══ EXTRACTED RECORDS

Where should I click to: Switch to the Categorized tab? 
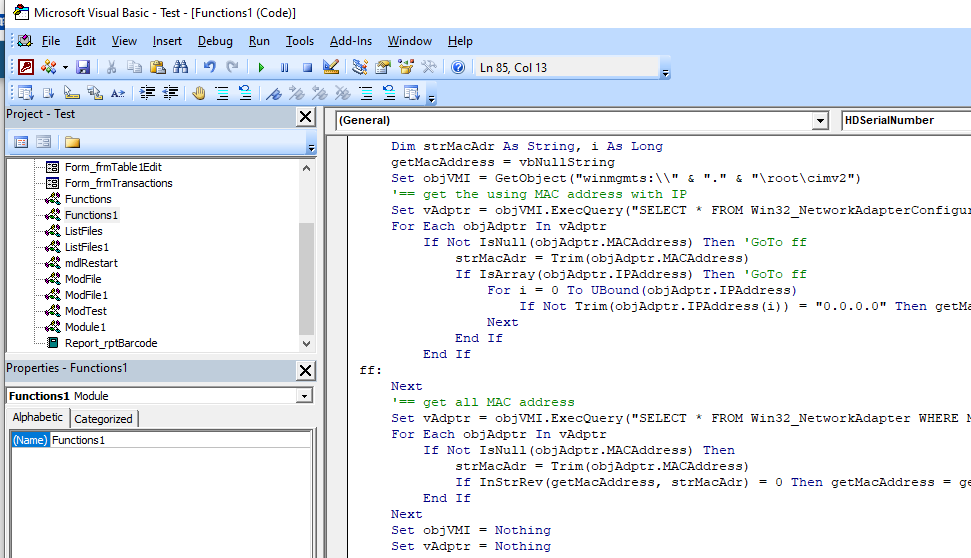pos(104,419)
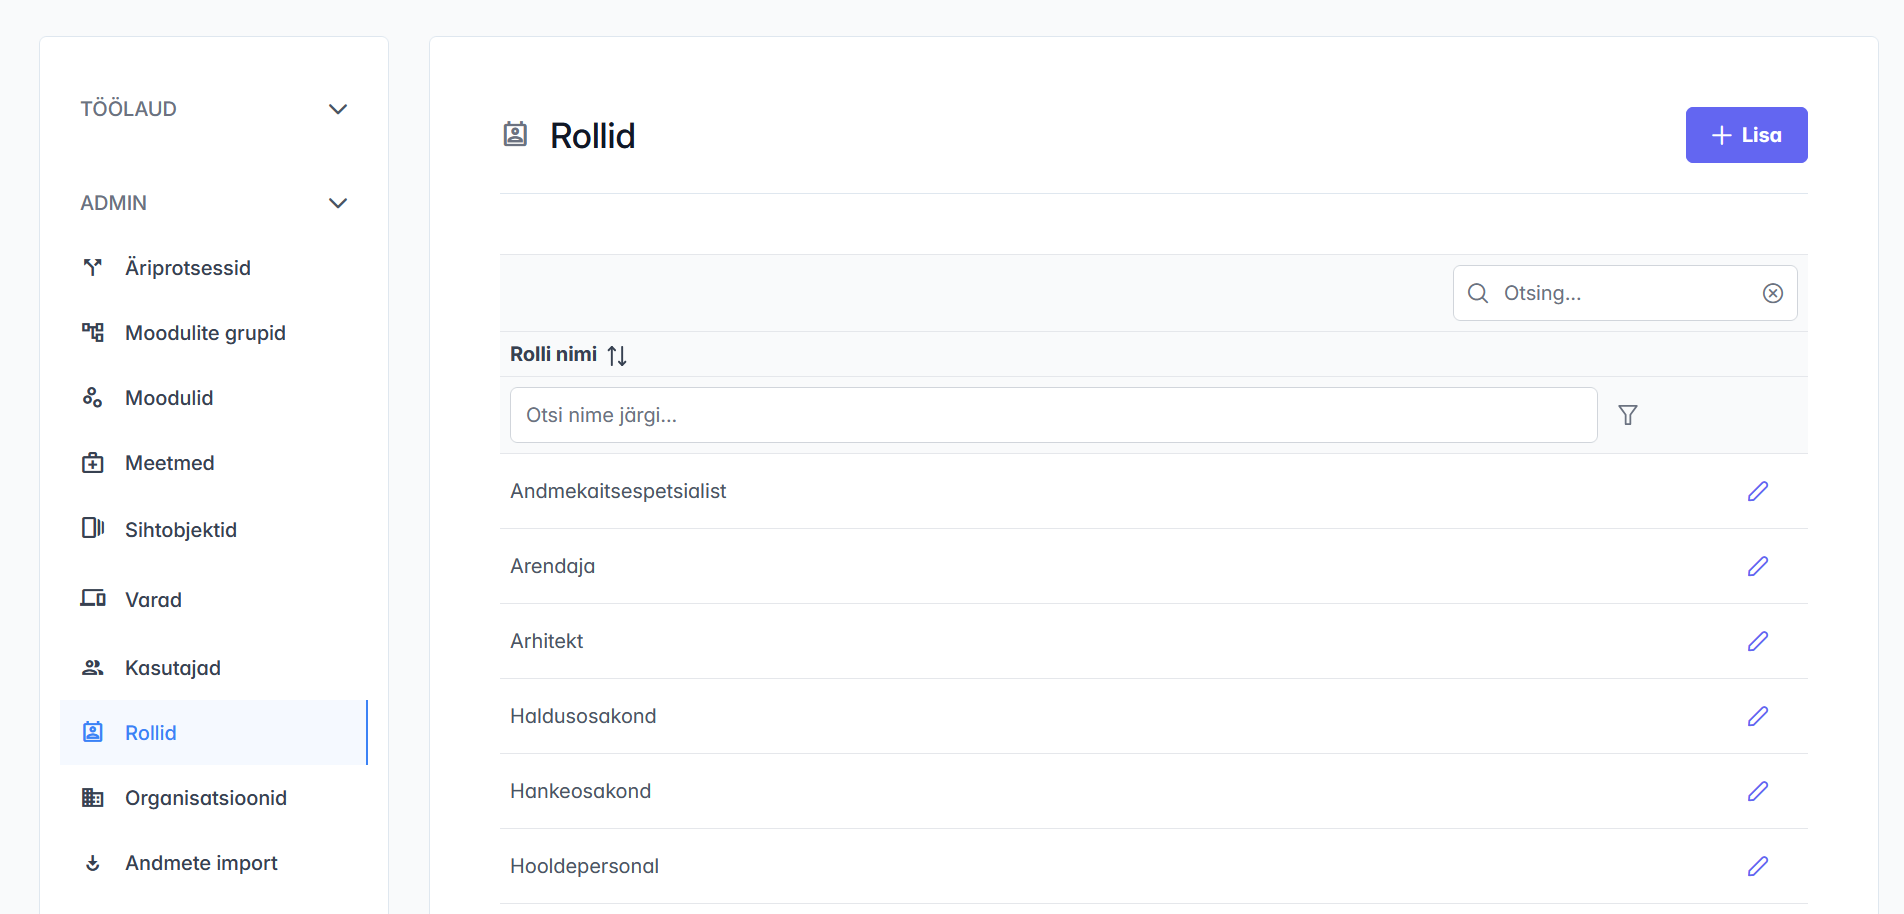This screenshot has width=1904, height=914.
Task: Focus the Otsi nime järgi filter input
Action: tap(1052, 415)
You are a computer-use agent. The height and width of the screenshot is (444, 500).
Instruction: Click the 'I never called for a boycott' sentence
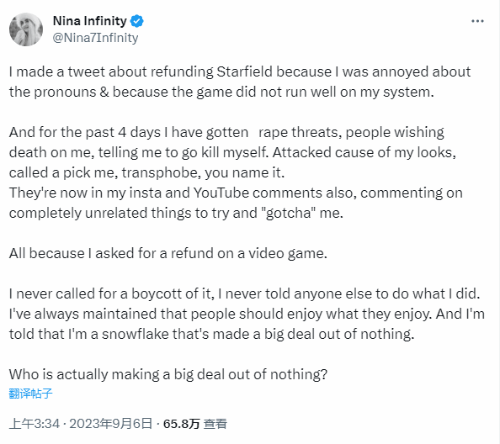tap(244, 294)
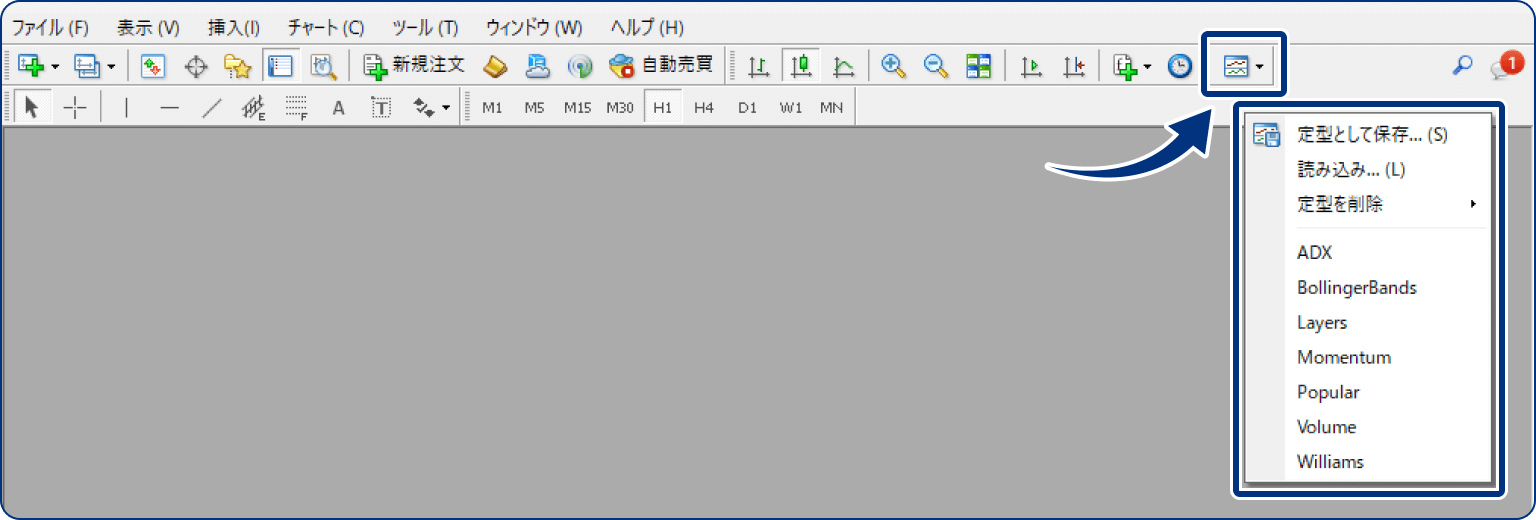Viewport: 1536px width, 520px height.
Task: Select BollingerBands template from menu
Action: pos(1356,288)
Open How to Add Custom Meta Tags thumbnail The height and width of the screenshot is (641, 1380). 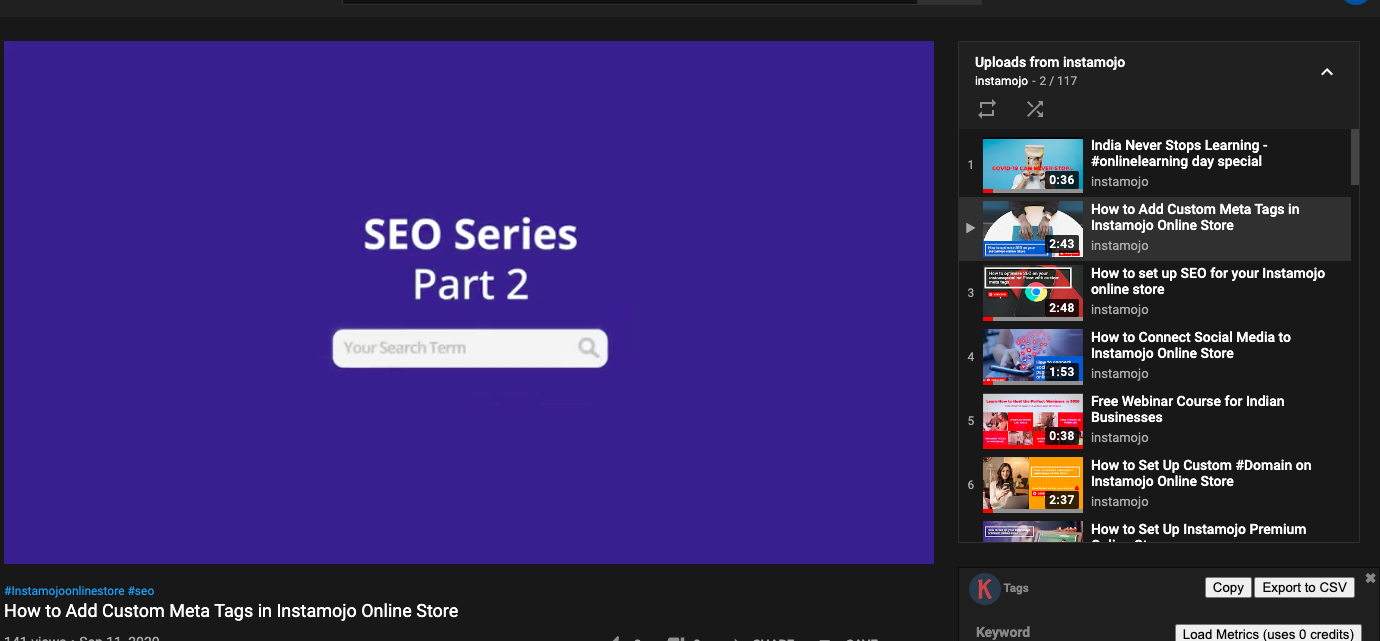1032,229
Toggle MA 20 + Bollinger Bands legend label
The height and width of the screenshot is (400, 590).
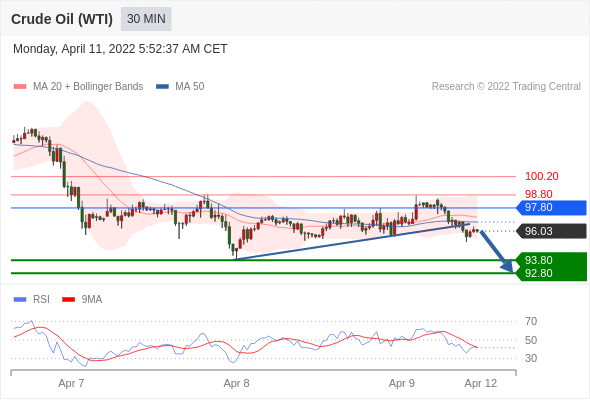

════

Quote only the lines that start at the line holding "Toggle MA 20 + Bollinger Bands legend label" and end at the last line of the entries, including both of those lines, and omit every picture.

Toggle MA 20 + Bollinger Bands legend label
The height and width of the screenshot is (400, 590).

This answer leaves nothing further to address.